Undang-undang Cipta Kerja ini barangkali hanya menjadi salah satu dari sekian banyak Undang-undang yang lahir dan mendapatkan penolakan secara langsung. Revisi Undang-Undang Pertambangan Batu Bara dan Mineral (RUU Minerba) dengan cepat disahkan pada bulan Mei saat pandemi masih berlangsung dan mendapatkan kritik karena lebih kental kepentingan oligarki dan potensi ancaman yang ditimbulkannya terhadap lingkungan dan masyarakat setempat. Revisi Undang-Undang KPK juga mengalami nasib yang sama. Pasca revisi Undang-Undang KPK, KPK seakan-akan sudah tidak lagi seperti sebelumnya dalam melakukan semangat pemberantasan korupsi. Klaim pemerintah yang menyatakan bahwa Revisi Undang-Undang KPK merupakan penguatan terhadap KPK ternyata berbanding terbalik. Hal ini mengindikasikan bahwa proses legislasi yang dilakukan seakan terkesan seperti ugal-ugalan. Kegaduhan pada setiap lahirnya suatu Undang-Undang yang baru merupakan implikasi dari tidak adanya transparansi dan akuntabilitas dari proses pembuatan Undang-Undang tersebut. Proses legislasi ugal-ugalan akan melahirkan hasil yang prematur dan akan menghilangkan orientasi serta terkesan mengabaikan suara dan aspirasi rakyat. Perencanaan legislasi harus bisa memfasilitasi dan mendialogkan urgensi atau alasan kenapa suatu rancangan undang-undang harus ada. Tidak bisa serta merta undang-undang itu dipaksakan untuk ada.
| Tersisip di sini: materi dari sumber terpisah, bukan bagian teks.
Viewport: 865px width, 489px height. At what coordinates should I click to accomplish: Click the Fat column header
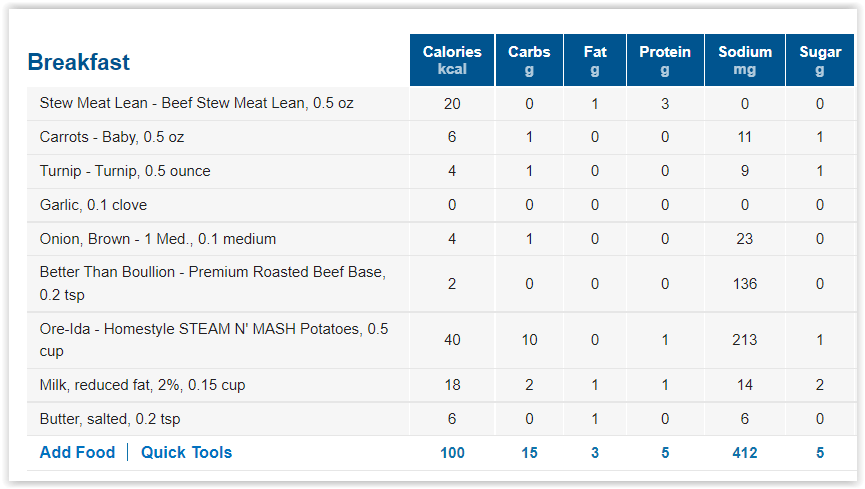pos(595,60)
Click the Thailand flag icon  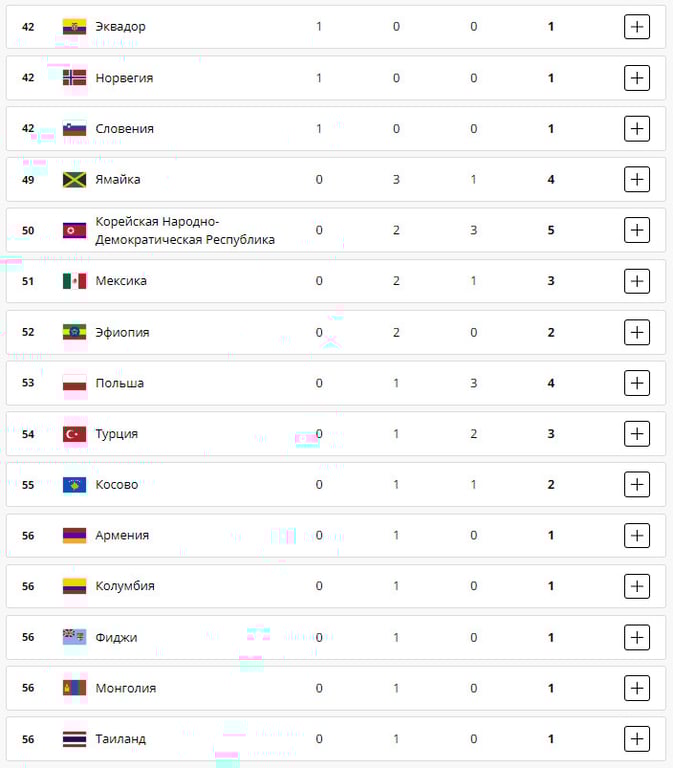coord(74,739)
Dengan menelusuri kehadiran beberapa undang-undang yang mendapat penolakan dari akamedisi, organisasi mahasiswa, serikat pekerja dan organisasi masyarakat sipil. Tentu tidak baik apabila tetap memaksakan keberlakuan suatu peraturan yang mendapatkan penolakan. Pembentukan undang-undang tersebut tidak mencerminkan produk hukum yang berkarakter responsif yang proses pembuatannya tidak melibatkan dan menyerap partisipasi masyarakat. Mengingat bahwa aspirasi dan kebutuhan hukum masyarakat merupakan salah alasan pembentukan suatu peraturan perundang-undangan. Berdasarkan Pasal 10 ayat (1) huruf (e) Undang-Undang Nomor 12 Tahun 2011 bahwa materi muatan yang harus diatur melalui UU harus disesuaikan dengan pemenuhan kebutuhan hukum dalam masyarakat.